Disentangling Cognitive Computation in the Cortex

Cognitive behaviors like decision making arise from component processes. For example, when navigating without GPS, deciding which way to turn requires integrating visual information with your plans and internal spatial map. Each of these component processes engage similar sets of regions of the cerebral cortex. But how can the same region support different processes?

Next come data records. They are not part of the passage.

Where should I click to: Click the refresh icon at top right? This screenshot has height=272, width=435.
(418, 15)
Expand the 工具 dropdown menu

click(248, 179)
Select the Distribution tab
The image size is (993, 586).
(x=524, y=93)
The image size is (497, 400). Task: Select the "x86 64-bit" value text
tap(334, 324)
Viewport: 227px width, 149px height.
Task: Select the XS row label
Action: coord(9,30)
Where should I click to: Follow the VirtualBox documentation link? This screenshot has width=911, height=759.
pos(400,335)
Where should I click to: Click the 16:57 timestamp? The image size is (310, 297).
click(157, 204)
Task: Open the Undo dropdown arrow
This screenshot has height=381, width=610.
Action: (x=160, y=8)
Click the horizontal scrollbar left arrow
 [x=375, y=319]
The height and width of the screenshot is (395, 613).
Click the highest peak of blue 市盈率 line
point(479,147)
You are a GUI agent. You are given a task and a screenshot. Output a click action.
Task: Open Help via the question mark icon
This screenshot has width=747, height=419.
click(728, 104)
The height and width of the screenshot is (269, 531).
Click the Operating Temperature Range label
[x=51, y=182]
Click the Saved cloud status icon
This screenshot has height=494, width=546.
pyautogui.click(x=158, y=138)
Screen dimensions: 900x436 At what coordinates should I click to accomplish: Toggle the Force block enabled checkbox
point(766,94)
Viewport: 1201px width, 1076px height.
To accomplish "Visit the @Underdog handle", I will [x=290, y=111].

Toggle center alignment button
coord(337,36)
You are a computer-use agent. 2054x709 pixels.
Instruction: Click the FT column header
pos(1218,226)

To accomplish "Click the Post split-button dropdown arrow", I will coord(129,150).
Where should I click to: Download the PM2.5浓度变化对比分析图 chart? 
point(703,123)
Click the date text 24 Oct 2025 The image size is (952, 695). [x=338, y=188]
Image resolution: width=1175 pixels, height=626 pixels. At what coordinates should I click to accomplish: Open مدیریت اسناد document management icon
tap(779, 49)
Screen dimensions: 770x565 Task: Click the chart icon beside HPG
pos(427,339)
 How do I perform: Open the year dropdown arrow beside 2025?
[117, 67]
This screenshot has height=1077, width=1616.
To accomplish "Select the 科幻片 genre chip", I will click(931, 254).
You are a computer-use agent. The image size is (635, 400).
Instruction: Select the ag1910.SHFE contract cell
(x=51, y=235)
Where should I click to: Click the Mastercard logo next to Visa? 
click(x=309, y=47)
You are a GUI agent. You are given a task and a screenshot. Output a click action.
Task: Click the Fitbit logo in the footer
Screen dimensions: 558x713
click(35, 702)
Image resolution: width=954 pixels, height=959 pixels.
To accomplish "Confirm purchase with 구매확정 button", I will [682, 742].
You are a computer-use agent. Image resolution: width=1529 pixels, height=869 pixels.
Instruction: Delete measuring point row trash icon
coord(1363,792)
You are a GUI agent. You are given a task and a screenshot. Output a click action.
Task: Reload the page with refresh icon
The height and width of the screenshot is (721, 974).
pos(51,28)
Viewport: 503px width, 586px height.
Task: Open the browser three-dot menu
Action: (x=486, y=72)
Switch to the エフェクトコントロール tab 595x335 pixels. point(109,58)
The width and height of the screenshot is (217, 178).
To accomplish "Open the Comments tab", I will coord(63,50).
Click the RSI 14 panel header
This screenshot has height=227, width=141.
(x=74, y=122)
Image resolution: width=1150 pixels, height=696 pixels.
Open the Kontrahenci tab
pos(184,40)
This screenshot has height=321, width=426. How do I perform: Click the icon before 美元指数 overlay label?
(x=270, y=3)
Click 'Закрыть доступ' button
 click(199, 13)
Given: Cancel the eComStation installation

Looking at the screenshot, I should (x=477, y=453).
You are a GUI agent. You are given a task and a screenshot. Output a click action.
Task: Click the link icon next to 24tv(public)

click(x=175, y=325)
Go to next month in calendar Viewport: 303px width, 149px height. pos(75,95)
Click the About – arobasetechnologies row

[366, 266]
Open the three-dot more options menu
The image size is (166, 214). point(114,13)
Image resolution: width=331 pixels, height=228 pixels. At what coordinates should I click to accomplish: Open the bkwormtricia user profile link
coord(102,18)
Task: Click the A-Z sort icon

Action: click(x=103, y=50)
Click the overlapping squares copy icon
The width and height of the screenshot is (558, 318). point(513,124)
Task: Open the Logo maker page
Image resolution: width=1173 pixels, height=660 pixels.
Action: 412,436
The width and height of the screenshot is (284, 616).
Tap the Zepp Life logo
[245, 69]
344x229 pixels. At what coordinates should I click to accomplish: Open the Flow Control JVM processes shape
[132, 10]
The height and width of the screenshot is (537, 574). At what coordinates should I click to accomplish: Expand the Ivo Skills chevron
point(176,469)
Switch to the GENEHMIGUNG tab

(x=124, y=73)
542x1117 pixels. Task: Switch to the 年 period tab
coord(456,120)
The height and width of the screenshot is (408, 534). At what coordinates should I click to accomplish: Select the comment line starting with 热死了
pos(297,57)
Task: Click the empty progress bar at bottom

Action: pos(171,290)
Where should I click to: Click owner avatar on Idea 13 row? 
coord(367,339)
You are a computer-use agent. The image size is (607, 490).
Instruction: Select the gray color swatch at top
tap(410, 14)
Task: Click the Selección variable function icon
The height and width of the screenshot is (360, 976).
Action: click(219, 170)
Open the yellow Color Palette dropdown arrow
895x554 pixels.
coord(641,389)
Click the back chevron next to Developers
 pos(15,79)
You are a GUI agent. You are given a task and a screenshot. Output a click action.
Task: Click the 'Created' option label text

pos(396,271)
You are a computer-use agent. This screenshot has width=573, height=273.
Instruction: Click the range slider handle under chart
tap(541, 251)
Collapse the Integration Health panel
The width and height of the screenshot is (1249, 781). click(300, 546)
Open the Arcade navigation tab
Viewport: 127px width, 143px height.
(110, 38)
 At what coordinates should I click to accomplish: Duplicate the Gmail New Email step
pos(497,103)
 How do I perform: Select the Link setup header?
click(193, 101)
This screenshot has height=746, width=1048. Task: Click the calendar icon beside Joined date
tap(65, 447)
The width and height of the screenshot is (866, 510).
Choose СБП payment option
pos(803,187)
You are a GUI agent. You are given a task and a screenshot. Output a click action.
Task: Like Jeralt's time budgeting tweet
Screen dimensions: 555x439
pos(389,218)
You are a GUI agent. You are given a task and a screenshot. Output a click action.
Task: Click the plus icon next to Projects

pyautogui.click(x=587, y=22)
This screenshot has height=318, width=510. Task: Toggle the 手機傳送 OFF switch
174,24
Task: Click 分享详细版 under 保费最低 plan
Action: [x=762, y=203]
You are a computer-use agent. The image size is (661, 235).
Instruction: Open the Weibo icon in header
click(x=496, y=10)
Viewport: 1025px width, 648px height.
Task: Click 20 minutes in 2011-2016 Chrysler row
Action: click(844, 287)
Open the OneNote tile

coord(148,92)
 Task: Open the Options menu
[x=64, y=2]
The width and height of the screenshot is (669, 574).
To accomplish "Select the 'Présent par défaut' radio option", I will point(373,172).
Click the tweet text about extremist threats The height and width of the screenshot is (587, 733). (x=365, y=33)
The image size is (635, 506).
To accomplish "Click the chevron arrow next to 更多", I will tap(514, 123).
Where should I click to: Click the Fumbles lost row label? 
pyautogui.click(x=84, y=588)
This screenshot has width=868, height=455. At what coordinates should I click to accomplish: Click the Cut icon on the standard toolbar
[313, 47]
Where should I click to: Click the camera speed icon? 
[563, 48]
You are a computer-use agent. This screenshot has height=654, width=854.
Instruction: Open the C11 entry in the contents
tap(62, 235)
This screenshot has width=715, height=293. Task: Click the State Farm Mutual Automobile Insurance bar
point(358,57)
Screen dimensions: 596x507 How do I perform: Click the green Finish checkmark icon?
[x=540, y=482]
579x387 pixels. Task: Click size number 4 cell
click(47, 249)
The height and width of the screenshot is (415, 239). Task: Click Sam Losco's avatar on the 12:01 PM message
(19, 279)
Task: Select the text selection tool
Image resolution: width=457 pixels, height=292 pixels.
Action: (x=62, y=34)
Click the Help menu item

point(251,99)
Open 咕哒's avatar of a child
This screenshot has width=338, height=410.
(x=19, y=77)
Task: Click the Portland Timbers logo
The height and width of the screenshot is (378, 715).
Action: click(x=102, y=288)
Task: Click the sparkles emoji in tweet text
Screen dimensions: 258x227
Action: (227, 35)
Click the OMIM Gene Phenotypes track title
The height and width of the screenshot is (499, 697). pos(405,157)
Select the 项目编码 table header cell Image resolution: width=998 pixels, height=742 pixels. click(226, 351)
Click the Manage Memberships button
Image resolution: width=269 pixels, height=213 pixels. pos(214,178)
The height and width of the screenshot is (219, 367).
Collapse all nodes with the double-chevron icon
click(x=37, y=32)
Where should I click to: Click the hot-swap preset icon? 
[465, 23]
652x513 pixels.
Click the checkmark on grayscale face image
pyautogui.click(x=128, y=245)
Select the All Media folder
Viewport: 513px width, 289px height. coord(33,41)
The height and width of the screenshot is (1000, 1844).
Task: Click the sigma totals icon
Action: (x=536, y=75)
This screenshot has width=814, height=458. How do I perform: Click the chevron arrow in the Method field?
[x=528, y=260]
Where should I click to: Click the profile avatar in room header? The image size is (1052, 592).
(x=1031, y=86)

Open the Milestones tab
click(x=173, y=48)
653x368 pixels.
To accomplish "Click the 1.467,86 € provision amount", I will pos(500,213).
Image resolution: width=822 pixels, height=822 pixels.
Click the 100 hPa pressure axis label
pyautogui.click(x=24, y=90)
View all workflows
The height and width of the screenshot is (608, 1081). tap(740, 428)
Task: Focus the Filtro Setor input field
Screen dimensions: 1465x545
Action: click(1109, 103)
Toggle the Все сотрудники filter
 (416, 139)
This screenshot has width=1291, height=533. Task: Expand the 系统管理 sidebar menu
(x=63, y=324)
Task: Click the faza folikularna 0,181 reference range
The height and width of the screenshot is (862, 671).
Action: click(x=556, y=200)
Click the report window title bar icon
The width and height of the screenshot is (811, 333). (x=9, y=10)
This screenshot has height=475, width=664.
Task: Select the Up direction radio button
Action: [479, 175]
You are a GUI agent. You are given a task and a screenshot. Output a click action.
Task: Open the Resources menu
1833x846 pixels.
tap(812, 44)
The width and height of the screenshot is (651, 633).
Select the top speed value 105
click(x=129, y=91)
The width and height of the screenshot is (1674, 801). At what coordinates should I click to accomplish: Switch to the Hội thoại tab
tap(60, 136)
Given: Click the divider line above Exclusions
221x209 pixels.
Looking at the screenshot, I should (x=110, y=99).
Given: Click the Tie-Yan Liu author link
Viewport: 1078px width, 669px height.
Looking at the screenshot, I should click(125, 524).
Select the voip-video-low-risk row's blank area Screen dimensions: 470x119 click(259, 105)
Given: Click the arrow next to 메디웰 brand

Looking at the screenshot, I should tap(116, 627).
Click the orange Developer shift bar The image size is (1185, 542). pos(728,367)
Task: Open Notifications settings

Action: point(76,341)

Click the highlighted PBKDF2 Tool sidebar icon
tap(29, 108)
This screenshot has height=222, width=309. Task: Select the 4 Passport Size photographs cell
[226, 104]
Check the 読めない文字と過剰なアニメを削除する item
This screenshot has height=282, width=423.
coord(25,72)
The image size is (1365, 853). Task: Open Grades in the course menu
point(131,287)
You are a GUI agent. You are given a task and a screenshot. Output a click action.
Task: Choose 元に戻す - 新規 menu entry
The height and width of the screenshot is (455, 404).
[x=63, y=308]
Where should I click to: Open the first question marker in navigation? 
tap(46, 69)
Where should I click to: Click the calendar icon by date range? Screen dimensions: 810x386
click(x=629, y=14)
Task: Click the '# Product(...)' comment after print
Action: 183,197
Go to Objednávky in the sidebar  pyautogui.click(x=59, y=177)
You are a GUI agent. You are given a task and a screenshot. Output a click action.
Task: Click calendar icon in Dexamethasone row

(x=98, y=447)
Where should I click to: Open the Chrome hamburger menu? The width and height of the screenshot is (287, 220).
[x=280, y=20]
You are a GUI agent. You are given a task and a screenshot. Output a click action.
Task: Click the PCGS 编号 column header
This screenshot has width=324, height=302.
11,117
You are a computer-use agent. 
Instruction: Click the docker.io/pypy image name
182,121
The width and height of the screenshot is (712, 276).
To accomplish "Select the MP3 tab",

Dr. Pinto and his team will probe how information flow through cortical circuits is rerouted on the fly by neuromodulatory molecules to meet cognitive demands. They have leveraged their expertise in computer-automated behavioral training to create a decision-making task for mice navigating in virtual mazes, which disentangles several cognitive processes for the first time. While mice perform this task, Dr. Pinto’s lab will use cutting-edge sa vivo microscopy tools to measure and perturb the activity of cortical neurons, and of the cortical and neuromodulatory inputs they receive. This work will generate transformative circuit-grounded accounts of flexible cognitive computation in the cortex.

Sergey Stavisky, Ph.D., Assistant Professor, University of California, Davis, Davis, CA

Understanding — and Restoring — Language by Measuring Cellular-Resolution Human Neural Ensemble Dynamics

Language is a unique human capability. It sits at a vertex with other cognitive abilities, including memory and executive control, and underpins both our individual and societal intelligence. Due to the lack of animal models and the rarity of human brain recording, little is known about the biological basis of language at the resolution of circuit computation – individual neurons.  Moreover, we have no technologies to repair the devastating loss of the ability to communicate through language due to neurological injury.

Dr. Stavisky and his team hope to address this neuroscientific and medical gap by identifying the neural representations of semantic features across the brain’s language network. They will record from thousands of individual neurons in human participants through the lab’s brain-computer interface (BCI) clinical trials and other neurosurgical opportunities. By identifying the encoding scheme for specific concepts across the neural ensemble, this work will advance our understanding of the computational basis of human language. It may also point to better architectures for artificial intelligence systems. Last but not least, this project aims to develop a language neuroprosthesis that will enable individuals suffering from language disorders to effectively communicate.

Alex Williams, Ph.D., Assistant Professor, New York University and the Flatiron Institute, New York, NY

Computational Methods to Characterize Variability in Large-Scale Neural Circuits

Dr. Williams investigates how large networks of neurons can function reliably, even though both the brain and behavior are naturally variable and often noisy. Traditionally, scientists have averaged brain activity across many trials and individuals, which hides important differences. The Williams lab develops new computational methods to capture unique patterns of neural activity in individual animals and behavioral trials. By doing so, they aim to uncover how differences in brain activity relate to differences in behavior, and to distinguish between healthy variability and signs of dysfunction.

To achieve these goals, the Williams lab develops novel statistical methods and theoretical frameworks that apply broadly across different brain areas, model organisms, and behavioral protocols. Their past work has developed approaches to capture moment-to-moment changes in response amplitude, timing, and recurring sequences or “motifs” in neural activity, all of which may underlie processes like learning, attention, and decision-making. In other work, they have introduced methods to describe how neural response noise is modulated by sensory and behavioral inputs, and how the structure of neural responses varies across individual animals or species. Ultimately, their work aims to provide a clearer picture of how the brain’s natural variability supports flexible and robust behavior, and to deliver practical tools that can be used across many areas of neuroscience research.